Trecho apresentado:
* * * * * * *
Claro: há carregadores por toda parte, mas não imagino alguém com um cabo de 50 ou 100 metros tentando encontrar um lugar para ligar o carro, mesmo na garagem onde habitualmente estaciona.
Outra vantagem. Os modelos mais caros (e mais rápidos) do Tesla vêm com um "plus" muito significativo. Sempre que usar o supercarregador, a empresa oferece uma carga grátis ao seu carro... para sempre! Ou seja, quando houver mais supercarregadores na cidade ou se você tem paciência para esperar "carregar" a bateria em um deles, nunca mais vai pagar por combustível nem energia elétrica: receberá a energia de "presente"... e para sempre.
E a velocidade? O modelo mais caro (que custa quase 150 mil dólares), é mais rápido que uma Ferrari. Vou escrever novamente, caso você ache que houve algum engano: é mais rápido que uma Ferrari! O modelo no qual Scott me levou é o carro mais rápido em que eu já sentei na minha vida (rente ao chão). Ou seja, eu não acho que haja problemas de velocidade. Este modelo, dependendo dos "adicionais" que você escolha, custa na faixa de 100 mil dólares.
* * * * * * *
Material fornecido:
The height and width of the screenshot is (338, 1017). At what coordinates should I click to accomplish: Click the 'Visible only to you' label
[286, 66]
* * * * * * *
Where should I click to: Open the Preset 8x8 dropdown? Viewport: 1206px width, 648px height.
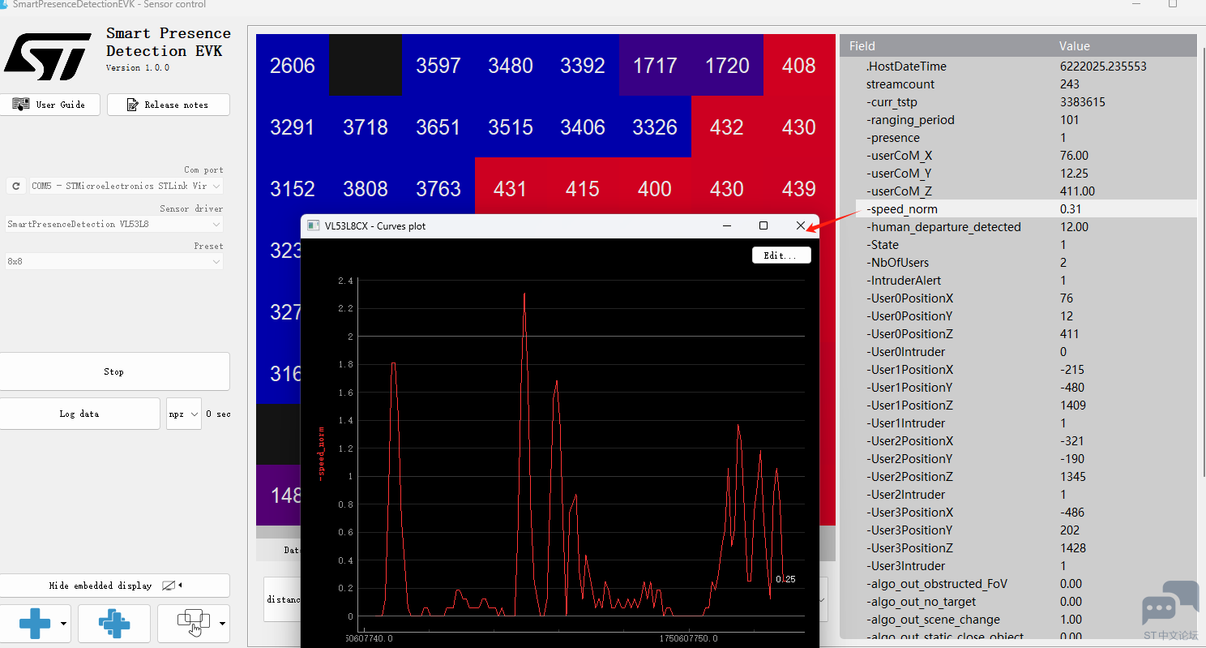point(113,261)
* * * * * * *
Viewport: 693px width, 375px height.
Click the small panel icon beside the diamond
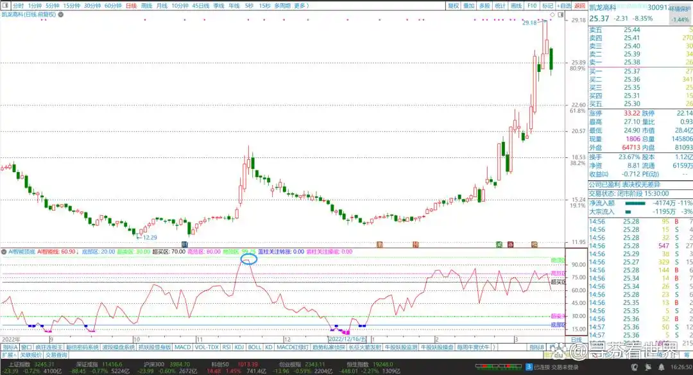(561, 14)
* * * * * * *
Tarefas:
1. Diga se cada afirmação concorda com o trecho sobre o Tesla, respondendo sim ou não e citando as palavras exatas do trecho que decidem: (a) O modelo mais caro do Tesla custa quase 150 mil dólares. (b) A carga grátis no supercarregador é oferecida apenas durante um ano. (c) O modelo mais caro é mais lento que uma Ferrari.
2. Devolva, sem alterações, a parte do trecho sobre o Tesla que começa em "Claro: há carregadores" e termina em "e para sempre.".
Os registros não têm relação com o trecho sobre o Tesla.

Respostas:
1.
(a) Sim: "que custa quase 150 mil dólares".
(b) Não: "a empresa oferece uma carga grátis ao seu carro... para sempre!"
(c) Não: "é mais rápido que uma Ferrari".

2.
Claro: há carregadores por toda parte, mas não imagino alguém com um cabo de 50 ou 100 metros tentando encontrar um lugar para ligar o carro, mesmo na garagem onde habitualmente estaciona.
Outra vantagem. Os modelos mais caros (e mais rápidos) do Tesla vêm com um "plus" muito significativo. Sempre que usar o supercarregador, a empresa oferece uma carga grátis ao seu carro... para sempre! Ou seja, quando houver mais supercarregadores na cidade ou se você tem paciência para esperar "carregar" a bateria em um deles, nunca mais vai pagar por combustível nem energia elétrica: receberá a energia de "presente"... e para sempre.